Na początku semestru można było oczekiwać, że w średniowiecznym dziale czytelni księcia Humfreya pojawi się grupa zwyczajnych czytelników. Dziś była tam tylko jedna, starsza kobieta, która badała przez lupę iluminowany manuskrypt. Siedziała między nieznajomym demonem a jedną z wampirzyc, którą pamiętałam z zeszłego tygodnia. Była tam również Gillian Chamberlain, wraz z czterema innymi czarownicami. Posłały mi groźne spojrzenia, tak jakbym wyrządziła krzywdę całemu gatunkowi.
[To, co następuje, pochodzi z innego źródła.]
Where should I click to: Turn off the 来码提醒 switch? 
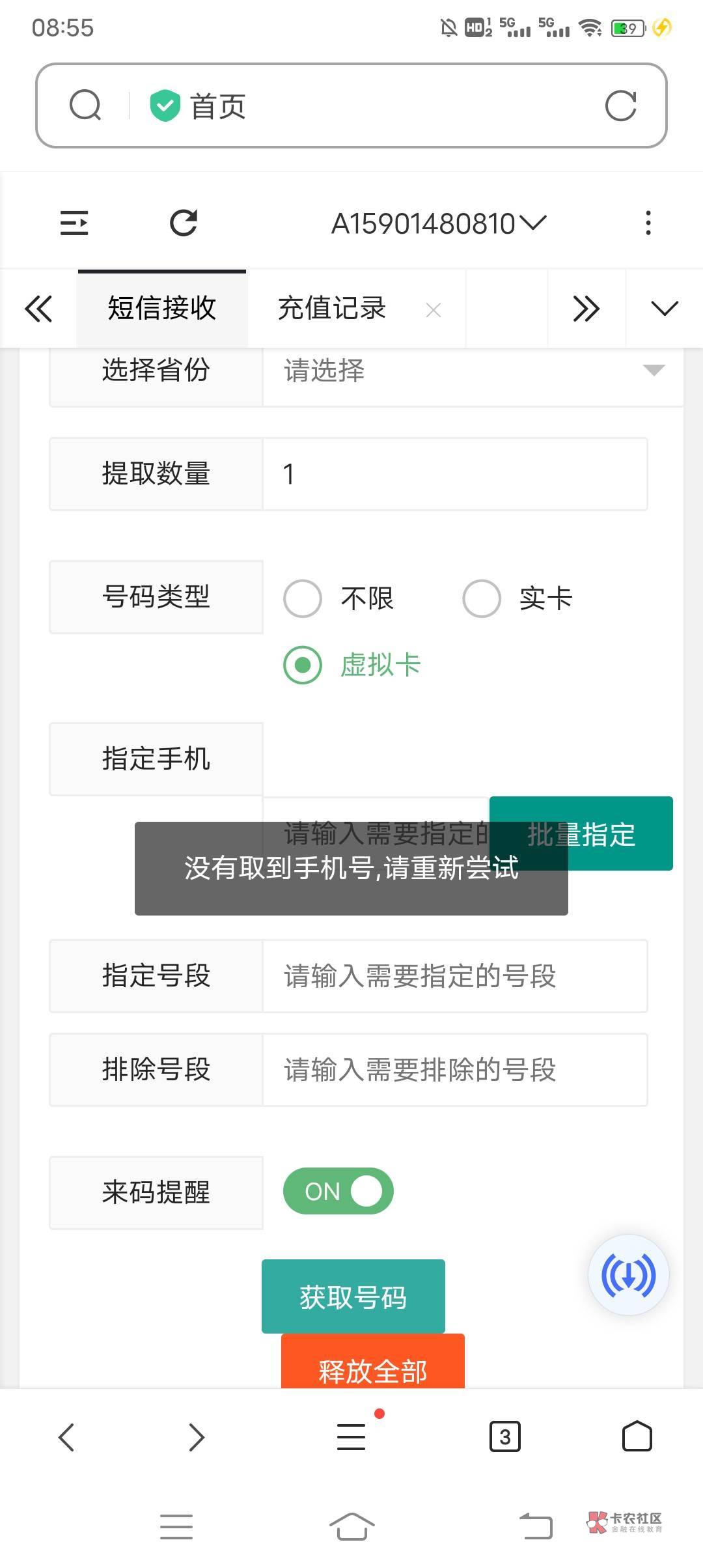[x=338, y=1191]
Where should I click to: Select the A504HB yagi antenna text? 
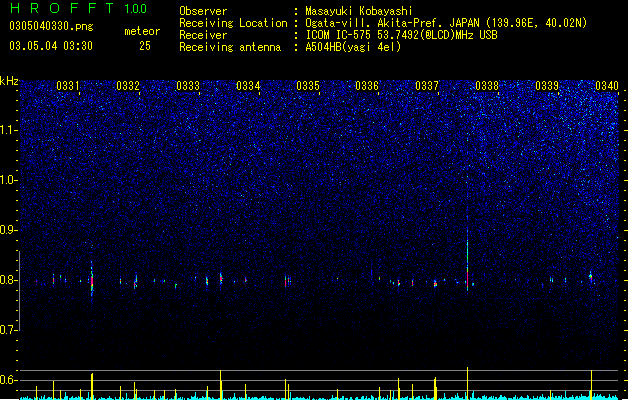click(x=353, y=47)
Spiesząc do kawiarni, przystanęłam obok stołu Miriam.

– Przypuszczam, że dostałaś instrukcje, żeby pójść za mną na lunch. Przyjdziesz?

Miriam odłożyła długopis z przesadną ostrożnością.

– Idź przodem.

Gdy dotarłam do tylnych schodów, Miriam stanęła przede mną. Wskazała na stopnie po drugiej stronie.

– Zejdź tamtędy.

– Dlaczego? A co to za różnica?

– Rób jak chcesz. – Wzruszyła ramionami. Znalazłszy się na podeście kilka stopni niżej, zajrzałam przez małe okno w wahadłowych drzwiach, które prowadziły do górnej czytelni. Zatkało mnie.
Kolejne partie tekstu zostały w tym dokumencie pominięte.